The SEA used this method to cause mischief and publicize what it was doing, but security researchers said that others could cause more damage than that.
For example, F-Secure security advisor Sean Sullivan said that hackers may be able to use this method to redirect users logging into something like a banking Web site to a false version of the company’s log-in screen and trick people into logging in.
But, Sullivan noted, this might not be effective for large-scale attacks, and hackers would not be able to duplicate the appearance of a secure connection — the “https” that graces the front of nearly every Web address for a financial institution, and lets people know the site they’re on is secure.
Timo Hirvonen, a security analyst at F-Secure, said that anyone who gets sent to a fake page should get a notification that the site they’re visiting isn’t verified. Users, then, should pay close attention to alerts that pop up, or make sure that they’re on an “https” site before entering sensitive information.
This sort of attack can be a difficult thing to protect against, said Kenneth Geers, a senior global threat researcher at the security firm FireEye. Organizations with complex Web pages, he noted, not only have to beef up their own security, but also must rely on a number of other organizations such as Melbourne IT.

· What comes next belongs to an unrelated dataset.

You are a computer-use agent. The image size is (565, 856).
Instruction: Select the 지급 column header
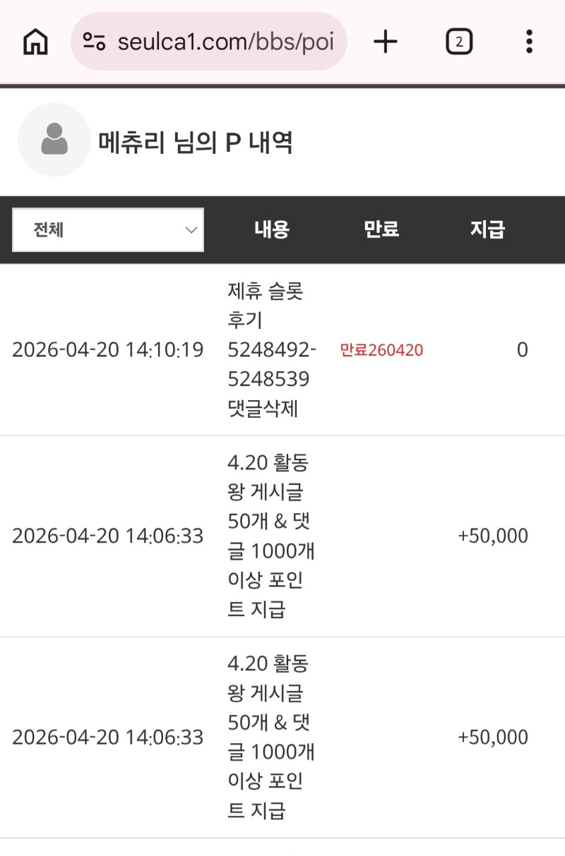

“It must be maddening for the New York Times and Twitter,” he said. “The [information technology] supply chain on which they depend is just too large.”
An attack on The Washington Post and other organizations earlier this month offers another example of how complicated it can be to keep every aspect of a Web site secure. In that attack, members of the SEA breached a third-party content supplier called Outbrain and used it to redirect traffic on certain Post article pages.
Complexity is the enemy of security, Geers said, and getting the security of everyone who contributes to a site at the same level is extremely difficult — if not impossible.
These attacks, which continued to effect some users of the Times and Twitter well into Wednesday, may have such long-lasting effects for two reasons, said Kenneth Geers, a senior global threat researcher at the security firm FireEye.
For one, it takes a while for DNS information to move throughout the network — which could explain why some, but not all, users had trouble with the sites under attack. Geers also said that those in charge of security for the Times and Twitter may not have expected this kind of attack, and were caught unaware. And in some cases of DNS attacks, he said, hackers may have planted code within company networks that renews its attack even after it’s been resolved.
“Some networks may never be the same” after this kind of attack, he said.
A previous version of this story misspelled the name of Timo Hirvonen. This version has been corrected.